Rollback & Incidents¶

TL;DR — Rollback is a manual process. Two options: revert code + redeploy, or ask DevOps to re-tag an older :{commit-hash} image as :latest in ECR. A formal incident management process is not currently documented.

Overview¶

There is no automated rollback process. Every rollback is a manual operator action. There is no one-click rollback, no automated canary analysis, and no documented incident runbook.

Rollback options¶

Option A — Revert code + redeploy¶

Open a revert PR on the affected service repo.
Merge → Jenkins pipeline kicks in automatically (see jenkins-k8s-jobs.md).
Deploy to the target environment.
Wait for rollout to complete.

Pros: clean git history, easy to understand. Cons: takes as long as a full CI + CD cycle (minutes).

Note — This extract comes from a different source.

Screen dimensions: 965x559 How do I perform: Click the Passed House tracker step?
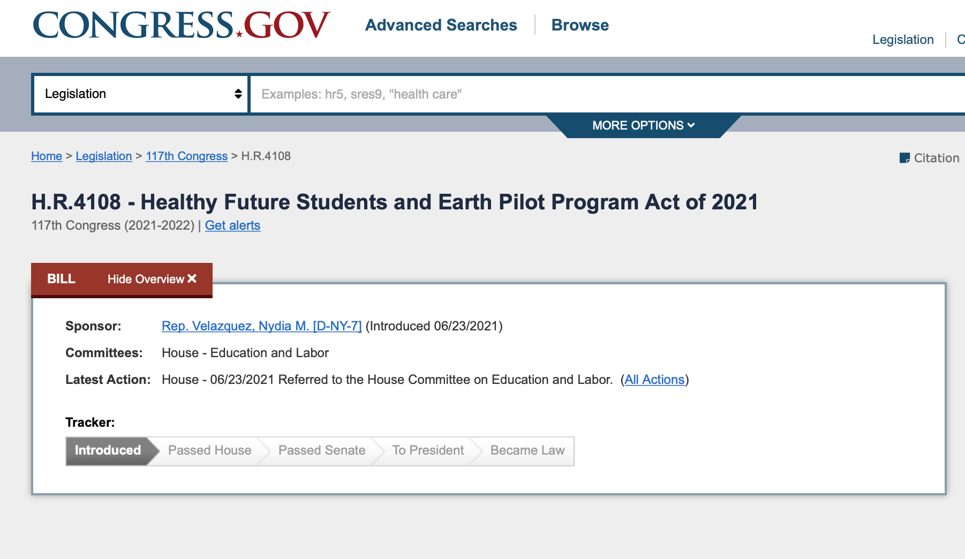(209, 451)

Option B — DevOps re-tags an older ECR image¶

Identify the previous known-good commit hash (visible in ECR as :{commit-hash}, see jenkins-k8s-jobs.md).
Ask DevOps to re-tag that older :{commit-hash} as :latest on ECR.
kubectl rollout restart on the deployment to pull the re-tagged image.

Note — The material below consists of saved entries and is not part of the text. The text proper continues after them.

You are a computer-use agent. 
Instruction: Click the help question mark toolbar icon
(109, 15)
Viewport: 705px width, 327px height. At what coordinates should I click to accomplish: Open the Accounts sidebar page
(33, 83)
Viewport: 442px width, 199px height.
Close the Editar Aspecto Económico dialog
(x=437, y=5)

Pros: faster than a code revert. Cons: no git trace of the rollback, temporary fix — still need to revert the code afterwards.

Use Option B for urgent prod incidents

If prod is down right now and CI/CD will take too long, escalate to DevOps for an ECR re-tag. Follow up with a proper revert PR within the hour.

Incident management¶

No formal process is currently documented

A formal incident management process has not been documented. Alerts are configured in Logz.io (see observability.md); no runbook, on-call rotation, or post-mortem template is published in the config repo.

Current practice:

Detection: Logz.io alerts → Slack (see observability.md).
Response: handled by whichever team member is available.
Communication: Slack threads.
Post-mortem: not formalized.

Tags¶

rollback #incidents #on-call #ecr #oncall¶